Diarrhoea is a very common problem in children younger than five years of age. The World Health Organization (WHO) defines diarrhoea as “the passage of 3 or more loose or liquid stools per day, or more frequently than is normal for the individual.”

The sudden onset of diarrhoea in an otherwise healthy child is usually due to acute gastroenteritis. Acute gastroenteritis is an infection of the gut leading to inflammation of the stomach and intestines. It may also cause symptoms such as vomiting, abdominal pain and fever. The symptoms usually last up to a week.

It is also common for antibiotic therapy to cause diarrhoea. Up to 40 per cent of children treated with broad-spectrum antibiotics suffer from gastrointestinal side effects. Apart from diarrhoea, symptoms include nausea, vomiting, bloating and stomach pain. Antibiotics disrupt the balance of our gut bacteria, the microbiota, and our gut bacteria, and this imbalance can persist for a long time.

Dehydration – the main risk of acute gastroenteritis

Dehydration is the main risk for acute gastroenteritis in children and infants. Dehydration occurs when your body loses more fluid than it takes in, resulting in a lack of fluids.
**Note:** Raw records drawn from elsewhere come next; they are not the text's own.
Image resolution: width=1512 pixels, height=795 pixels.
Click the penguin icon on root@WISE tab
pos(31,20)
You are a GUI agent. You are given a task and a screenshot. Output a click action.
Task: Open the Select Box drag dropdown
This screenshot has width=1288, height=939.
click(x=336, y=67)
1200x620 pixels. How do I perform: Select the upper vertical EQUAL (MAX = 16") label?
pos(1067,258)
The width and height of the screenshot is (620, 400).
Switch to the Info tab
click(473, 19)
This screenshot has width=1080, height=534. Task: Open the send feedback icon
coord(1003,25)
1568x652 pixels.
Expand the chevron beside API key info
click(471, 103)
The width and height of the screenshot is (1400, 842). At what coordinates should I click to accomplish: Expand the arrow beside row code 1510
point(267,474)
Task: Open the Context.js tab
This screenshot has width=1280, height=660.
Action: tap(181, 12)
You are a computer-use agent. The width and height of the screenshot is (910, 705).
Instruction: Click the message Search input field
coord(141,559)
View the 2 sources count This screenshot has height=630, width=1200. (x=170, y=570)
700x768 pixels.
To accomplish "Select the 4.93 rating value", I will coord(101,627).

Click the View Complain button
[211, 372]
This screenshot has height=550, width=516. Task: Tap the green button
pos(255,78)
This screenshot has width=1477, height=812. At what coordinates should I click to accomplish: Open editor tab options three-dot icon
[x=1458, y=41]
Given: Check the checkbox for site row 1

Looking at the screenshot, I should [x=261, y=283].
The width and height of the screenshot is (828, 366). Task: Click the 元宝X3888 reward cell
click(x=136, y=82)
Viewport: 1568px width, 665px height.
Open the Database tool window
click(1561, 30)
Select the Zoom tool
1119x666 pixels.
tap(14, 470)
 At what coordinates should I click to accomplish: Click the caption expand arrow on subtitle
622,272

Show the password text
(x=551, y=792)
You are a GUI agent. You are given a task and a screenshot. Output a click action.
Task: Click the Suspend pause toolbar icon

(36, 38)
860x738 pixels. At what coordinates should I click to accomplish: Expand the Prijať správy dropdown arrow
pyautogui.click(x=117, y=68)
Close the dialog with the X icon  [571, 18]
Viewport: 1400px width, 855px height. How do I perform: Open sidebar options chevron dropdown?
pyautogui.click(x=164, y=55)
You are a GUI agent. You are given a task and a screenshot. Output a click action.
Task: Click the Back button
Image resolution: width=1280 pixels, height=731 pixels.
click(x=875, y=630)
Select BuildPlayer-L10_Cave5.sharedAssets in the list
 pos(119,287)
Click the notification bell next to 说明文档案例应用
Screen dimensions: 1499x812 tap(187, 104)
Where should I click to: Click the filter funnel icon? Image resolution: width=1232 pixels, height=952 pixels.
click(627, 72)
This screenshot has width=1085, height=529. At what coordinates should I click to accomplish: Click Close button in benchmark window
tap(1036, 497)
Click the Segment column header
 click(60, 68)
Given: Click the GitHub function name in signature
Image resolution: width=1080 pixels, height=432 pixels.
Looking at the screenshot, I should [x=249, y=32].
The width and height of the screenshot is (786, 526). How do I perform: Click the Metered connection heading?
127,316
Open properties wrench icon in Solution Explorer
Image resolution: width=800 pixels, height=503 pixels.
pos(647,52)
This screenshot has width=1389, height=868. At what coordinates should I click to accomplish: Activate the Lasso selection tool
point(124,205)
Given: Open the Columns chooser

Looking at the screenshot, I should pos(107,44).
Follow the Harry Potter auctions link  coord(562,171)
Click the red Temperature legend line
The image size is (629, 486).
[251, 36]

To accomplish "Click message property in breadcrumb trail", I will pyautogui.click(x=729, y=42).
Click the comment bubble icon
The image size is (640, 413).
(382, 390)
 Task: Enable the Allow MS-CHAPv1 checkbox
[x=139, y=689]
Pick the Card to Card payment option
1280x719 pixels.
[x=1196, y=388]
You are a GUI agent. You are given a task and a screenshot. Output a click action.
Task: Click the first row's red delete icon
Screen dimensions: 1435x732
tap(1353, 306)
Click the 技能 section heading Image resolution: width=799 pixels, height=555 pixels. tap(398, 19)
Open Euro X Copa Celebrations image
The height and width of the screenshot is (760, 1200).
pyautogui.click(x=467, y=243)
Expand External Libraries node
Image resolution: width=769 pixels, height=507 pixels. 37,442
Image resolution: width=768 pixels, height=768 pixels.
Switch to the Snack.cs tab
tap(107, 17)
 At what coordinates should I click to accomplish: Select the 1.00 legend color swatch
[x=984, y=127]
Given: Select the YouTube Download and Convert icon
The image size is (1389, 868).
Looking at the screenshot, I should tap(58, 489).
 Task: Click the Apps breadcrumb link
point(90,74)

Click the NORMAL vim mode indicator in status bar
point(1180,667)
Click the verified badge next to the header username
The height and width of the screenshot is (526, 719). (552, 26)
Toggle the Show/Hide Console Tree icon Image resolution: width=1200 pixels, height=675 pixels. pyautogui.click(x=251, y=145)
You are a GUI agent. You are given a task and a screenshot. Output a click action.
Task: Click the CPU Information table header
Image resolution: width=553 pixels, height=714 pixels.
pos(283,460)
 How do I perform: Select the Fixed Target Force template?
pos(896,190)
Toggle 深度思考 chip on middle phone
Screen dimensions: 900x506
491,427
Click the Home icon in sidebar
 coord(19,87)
Diarrhoea prevents a child’s intestines from absorbing water and salt properly. Vomiting results in additional fluid loss. Dehydration can worsen diarrhoea in infants and small children. Pay attention to how your child behaves and how he or she feels. Passivity and apathy may be signs of dehydration. You should consult your doctor immediately if you suspect your child is becoming dehydrated.

How to treat diarrhoea in children

To prevent dehydration, encourage your child to continue his or her normal diet as closely as possible. In addition, encourage your child to drink extra fluids, preferably in small, frequent sips. Fruit juices or fizzy drinks should be avoided, as they may worsen diarrhoea. If your child is six months old or less and is breast or bottle-fed, you may be advised to feed him or her more often. Oral rehydration solution is regarded as the most effective treatment for acute gastroenteritis. Oral rehydration solution provides the right balance of water, salt and sugar. Clinical studies have also shown that certain probiotics can help infants and children with acute gastroenteritis recover faster from diarrhoea and vomiting.

Oral rehydration solution should be given to your child often and in small but regular doses, preferably with a teaspoon, to avoid vomiting. If your child continues to vomit, wait five to ten minutes before you try again. When your child’s appetite and thirst return, switch to a regular diet and feed them often and in small portions. As long as your child seems to be getting better, it’s not dangerous for him or her to continue having loose stools for another few days as nutrients are absorbed by the intestines. Antibiotics should not be given routinely. However, in some cases, antibiotics or other treatments may be necessary, depending on the cause of the infection. Always consult a doctor before giving your child any prescription drugs.